7
7
Я долго сидел там, в дальнем углу, погруженный в свои переживания, слушая в пол-уха и почти ничего не воспринимая.
Потом, под конец, слово взял Никитин. В подобном случае, как бы вы ни были удручены, вам интересно, что скажет тот, кто ведет собрание. Особенно, если вы сами выступали. И притом не вполне удачно. О каких бы значительных вопросах ни шла речь, может быть, очень вас волнующих, вы все-таки трепетно ждете, когда же будет названа ваша фамилия, что же будет сказано о вашем выступлении. И втайне понимаете, что вы, пожалуй, заслужили трепку. И вас уже бросает в жар заранее. И все-таки не оставляет надежда: обойдется. Препротивнейшее состояние. Вы когда-нибудь это испытывали? А вот ваш покорный слуга, не скрою, испытал.
Однако обо мне Никитин ничего не сказал. Или, во всяком случае, ничего не сказал прямо. И о Шелесте он говорил мягко. Но не хотелось бы когда-нибудь услышать по своему адресу такие мягкие слова. Они были очень тяжелы.
— Мне хочется признаться вам, Август Иванович, — говорил Никитин, — в одной своей давней мечте. В студенческие годы, когда я слушал ваши лекции, читал ваши труды, учился у вас, вы были для меня образцом иди даже…
Никитин помолчал. Такова была его манера. Выступая, он разрешал себе длительные паузы, чтобы подумать, подыскать нужные слова. Порой, когда он молчал, под его скулами чуть заметно ходили желваки. Пожалуй, только в этом сказывалось его волнение. И странно, во время этих пауз в зале не нарушалась тишина.
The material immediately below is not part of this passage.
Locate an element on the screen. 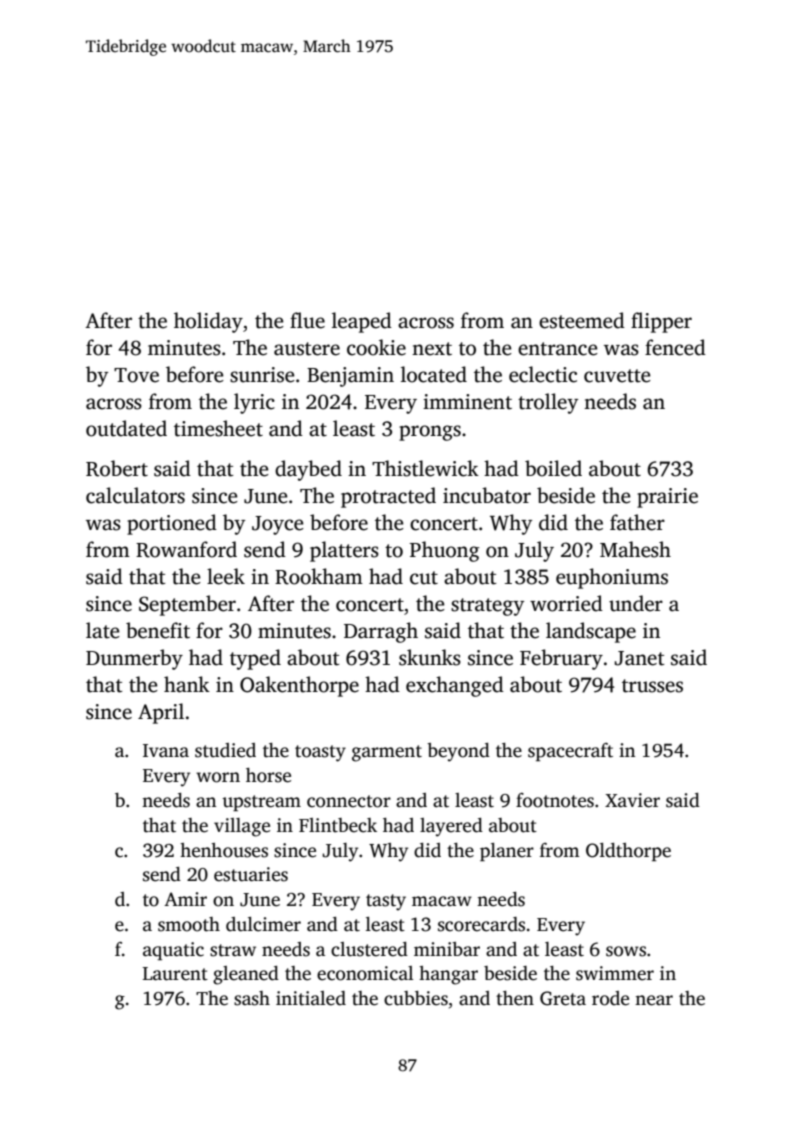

— Образцом, — повторил он, — или даже идеалом ученого. Я мечтал простите, Август Иванович, дерзкую мечту студента — стать когда-нибудь, через много лет, таким, как вы. Для меня вы…
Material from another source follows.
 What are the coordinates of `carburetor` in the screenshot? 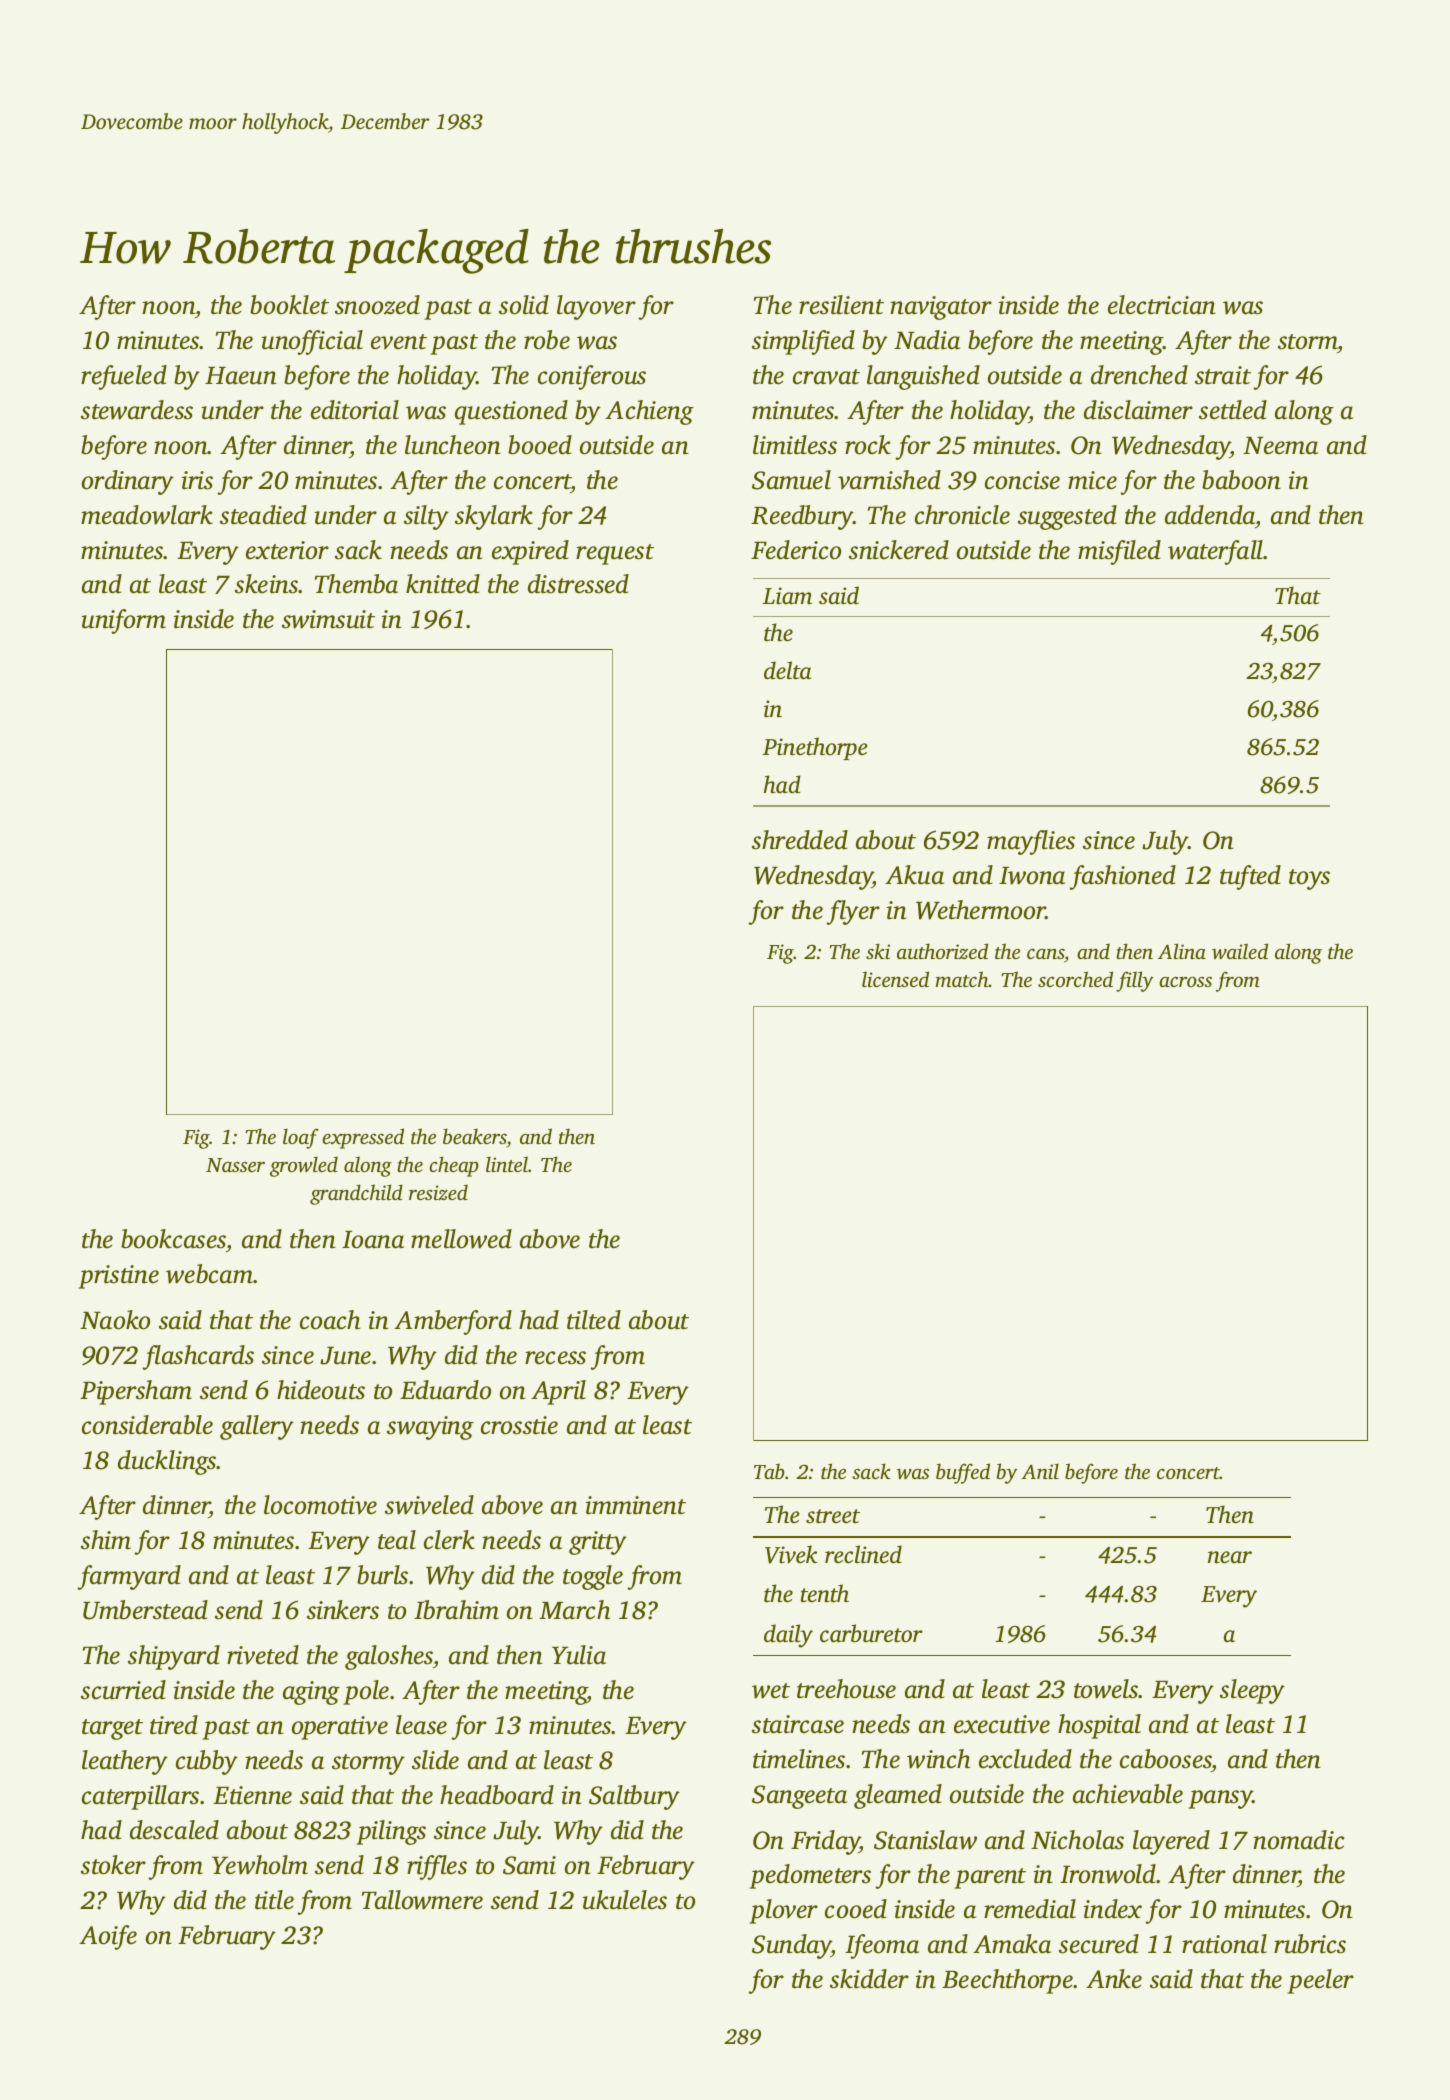 It's located at (871, 1633).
Он снова подумал. На спинке свободного стула лежала его крупная рука. Шея Никитина была тоже очень крупной, мускулистой. Невольно казалось, что ему несколько тесен воротничок голубоватой рубашки, повязанной добротным галстуком. Но вся его фигура — немного сутуловатая, большая, я бы сказал, фигура грузчика, — в выутюженном свежем пиджаке и в этом чуть подкрахмаленном воротничке, как-то гармонировала с неторопливой речью, с рассказом о студенческой мечте.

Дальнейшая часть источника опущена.